What you write must be the listing below in full, word for word, minus its pictures.

++++ MATERIAL FOR THIS EXERCISE

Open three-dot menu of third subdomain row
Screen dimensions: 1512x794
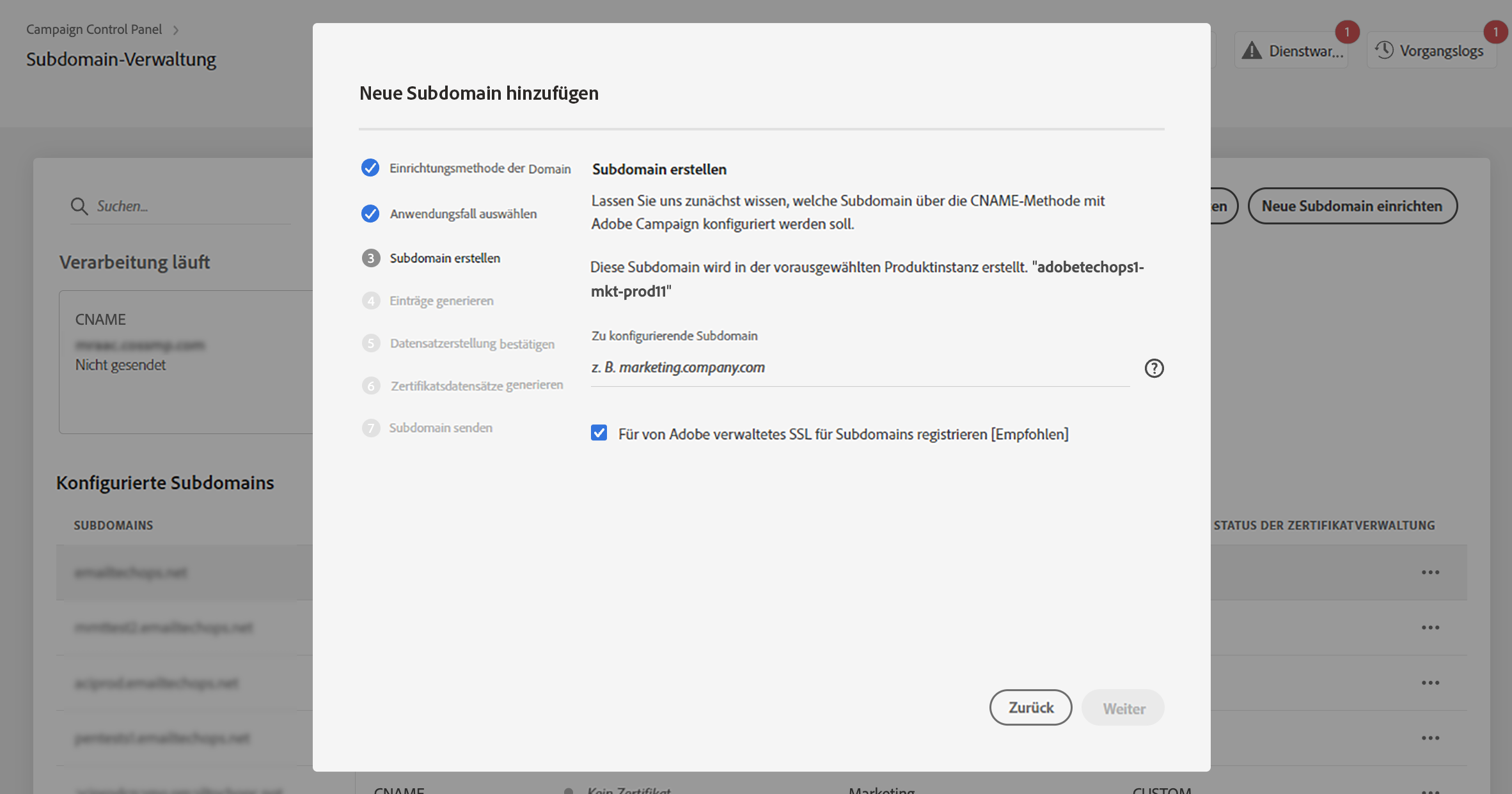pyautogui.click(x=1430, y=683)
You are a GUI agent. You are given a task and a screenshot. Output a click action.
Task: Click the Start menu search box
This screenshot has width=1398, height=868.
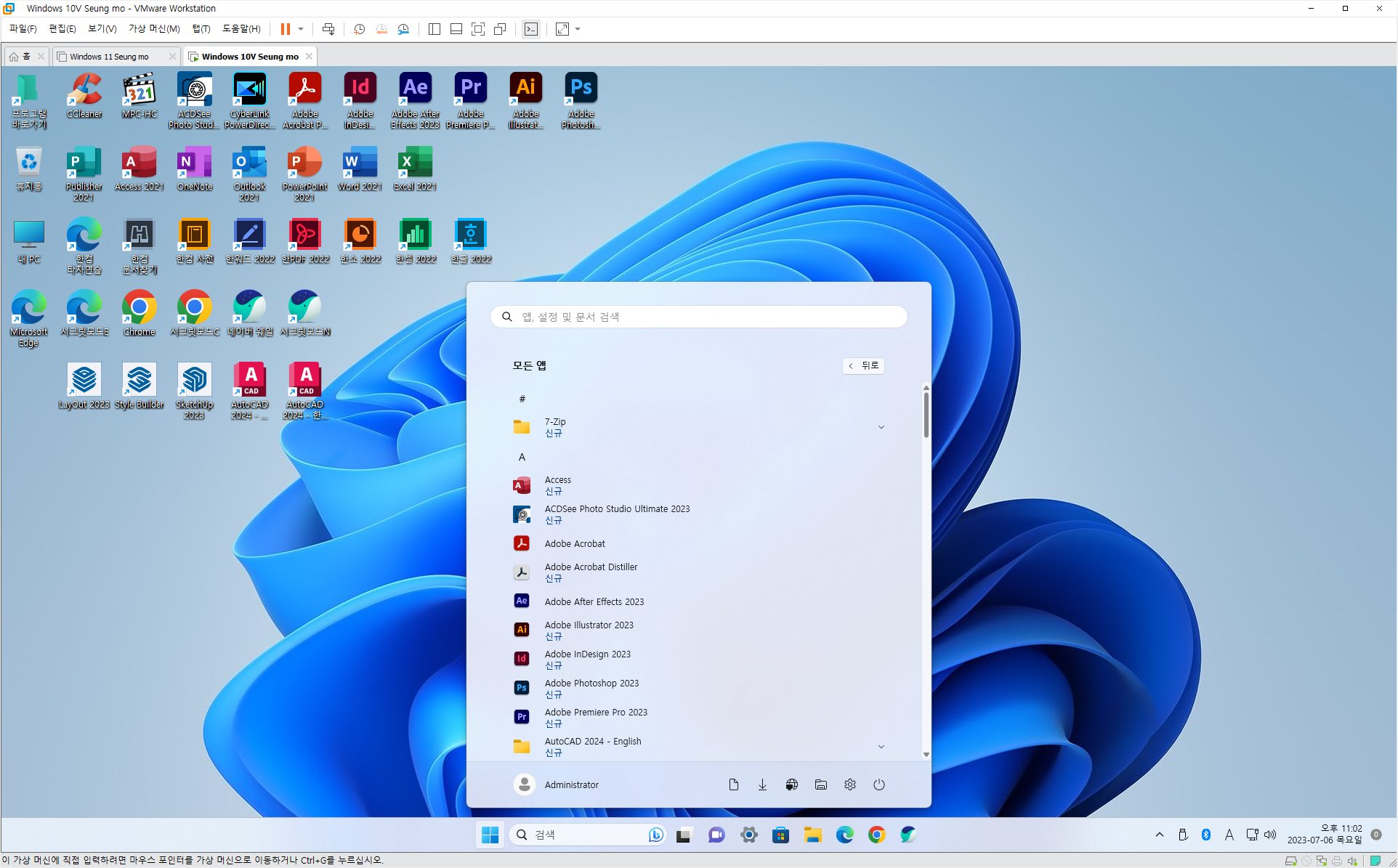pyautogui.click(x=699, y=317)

++++++++

◆ TASK ANSWER
Open three-dot menu of third subdomain row
Screen dimensions: 1512x794
pyautogui.click(x=1430, y=683)
You are a GUI agent. You are given a task and a screenshot. Output a click action.
Task: Click the Start menu search box
This screenshot has width=1398, height=868.
pyautogui.click(x=699, y=317)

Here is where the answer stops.